The lackadaisical dripping of water from leaf to leaf form the core of the jungle’s soundtrack. Layered together with deep croaks, exotic grunts and the occasional guttural roar, the lower levels of the spectrum are offset by the hi-hat chirps and melodic caws of the upper, all blending together at dusk for a crescendo worthy of a standing ovation.
D4 / 50 f1.4 / Tioman
Fallen trees lay scattered throughout the living maze. One particularly large truck lays silently amidst an inlet, it’s lower half chocking the route of a small river, it’s upper half drying from a nights rain in the heat of a morning sun. The trunk breathes evaporation in puffs of mist as a large, brown monitor lizard ambles along the length of the natural dam, eventually settling in a comfy spot in the sun. A forked tongue periodically protrudes from it’s toothed maw, tasting the local scents lingering in the jungle’s morning air.
D4 / 35 f1.4 / Borneo
Honeybees, gong factories and Rungus longhouses; all government initiatives dedicated to promoting tourism, and therefore a source of income, to the small villages on the outskirts of civilization desperate to make an honest living. This socialist living is accompanied by free WiFi, lucrative housing benefits and cheap rice wine, all subsidized by the central Malay government. The inhabitants of Sarawak and Sabah make up a surprisingly large proportion of potential voters to the Malaysian government, and as they absorb a rumoured 95% of Borneo’s offshore gas and oil income
D4 / 70 – 200 f2.8 / Tioman
For 3 hours we talk Sabah as our minibus gallops through the northern stretches of Borneo. We pass small fires literally erupting from thin air, fishermen wading through knee deep mud in low rivers, the bone-dry rain forest endlessly searching for a cool drink. Smoke billows from tree tops in dense plumes, vortices twisting skyward, their tails emanating from the depths of the dense, parched jungle.
A Stork Flys By
D4 / 70 – 200 f2.8 / Borneo
Many Malaysians believe Flight 370 was a cover-up.

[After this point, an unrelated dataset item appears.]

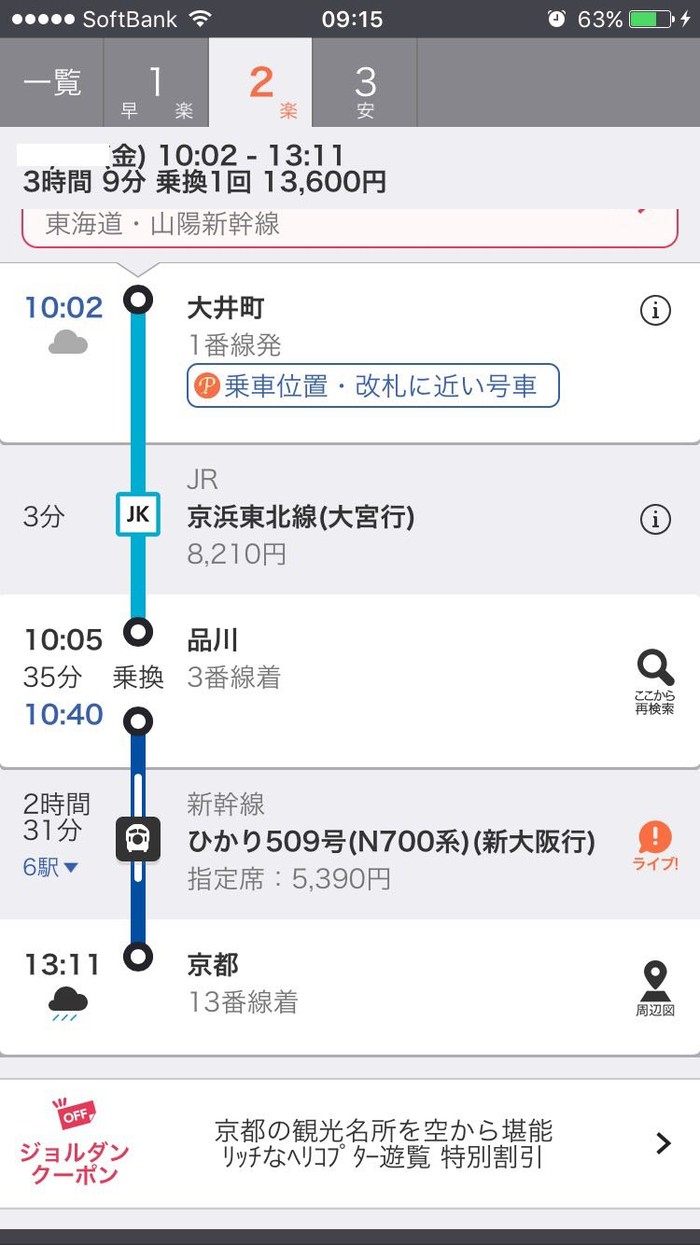Viewport: 700px width, 1245px height.
Task: Expand the 6駅 stops list
Action: click(50, 867)

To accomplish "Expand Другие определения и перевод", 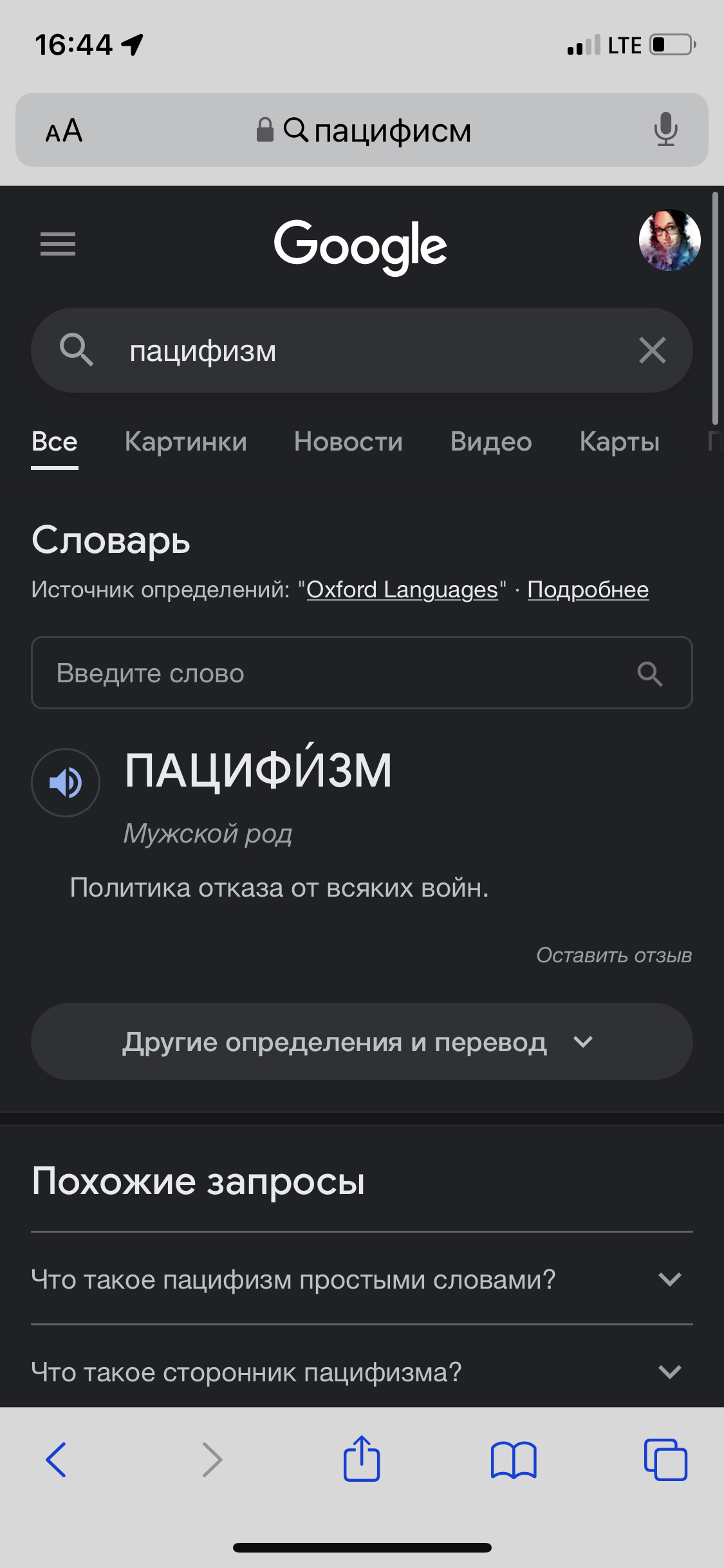I will click(x=362, y=1041).
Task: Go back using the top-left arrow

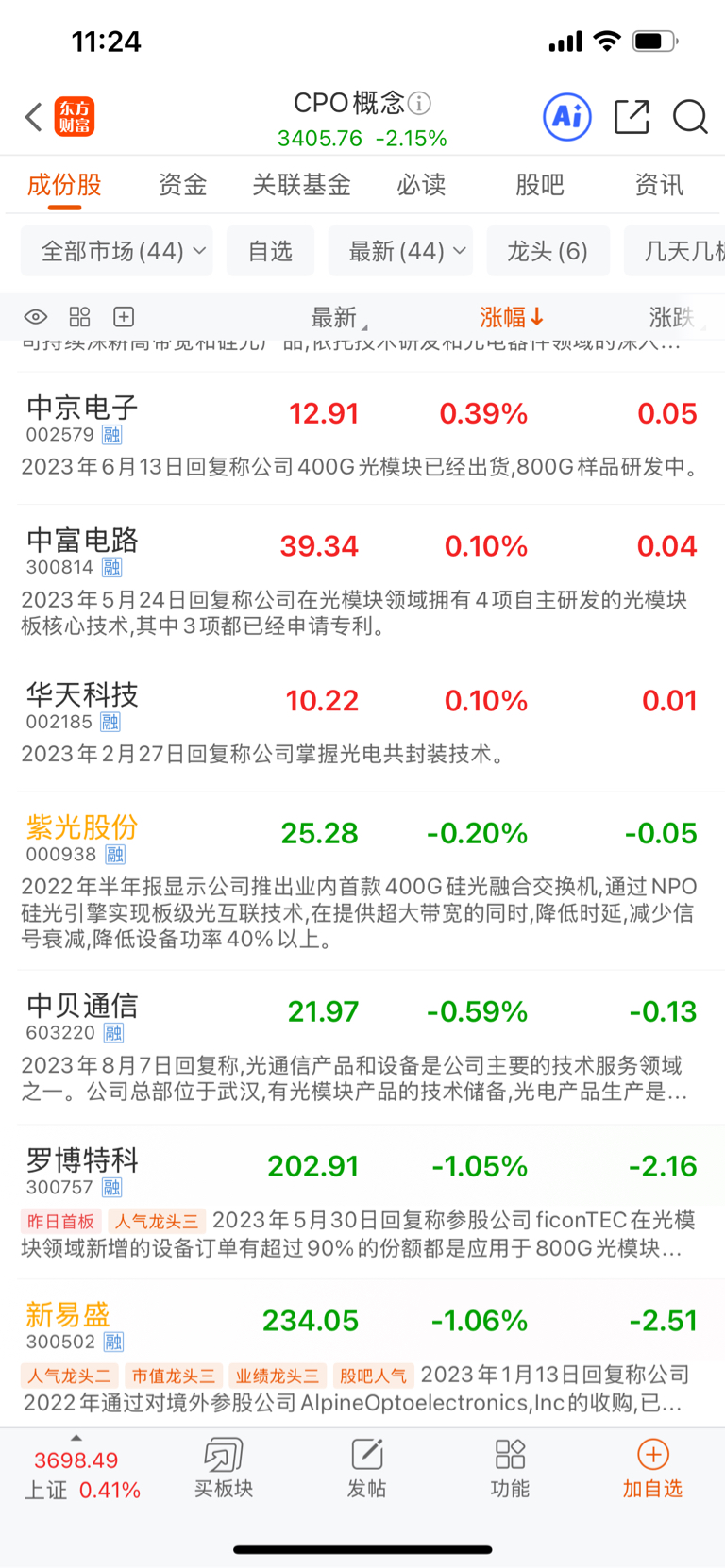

They whisper stories of Chinese delegates on the plane holding evidence of America’s role in illegal pan-European detainee transport. The last radar sighting of the plane over Malay waters showed an unidentified aircraft closing in behind.
A Secret Place
D700 / 14 – 24 f2.8 / Tioman
The 75% drop in tourism between 2011 and 2015 in Borneo is inextricably linked to Malaysian Airline’s terrible media exposure of Flight 370. Add a civil uprising in Sabah, tourist kidnappings across the outer islands and a palm-oil shaped environmental disaster and things don’t look too rosy for this iconic holiday destination.
Splintered wooden steps ascend from a low river in to the dark dense edge of the secondary rain forest. Dappled light falls through the canopy to a raised wooden walkway leading through trees and foliage towards the wooden cabins. The walkway is treacherous, covered in a layer of slime ensuring every tentative step is filled with nauseous anxiety. Weakly rhythmic guitar strums echo through from the canteen, an open platform filled with ripe smelling tourists from all walks of life. A retired couple from Vienna happily watch proceedings, whilst newlyweds from Spain speak softly under the guitar. I try to cope.
A dinner of chicken, rice and vegetables washed down with a cold Tiger beer finishes an eventful day on the outskirts of a noisy jungle. Crickets compete with Geckos, the silent night air interrupted by a chorus of chirps and clicks. The lackadaisical dripping of water from leaf to leaf form the core of the jungle’s soundtrack. Layered together with deep croaks, exotic grunts and the occasional guttural roar, the lower levels of the spectrum are offset by the hi-hat chirps and melodic caws of the upper, all blending together at dusk for a crescendo worthy of a standing ovation.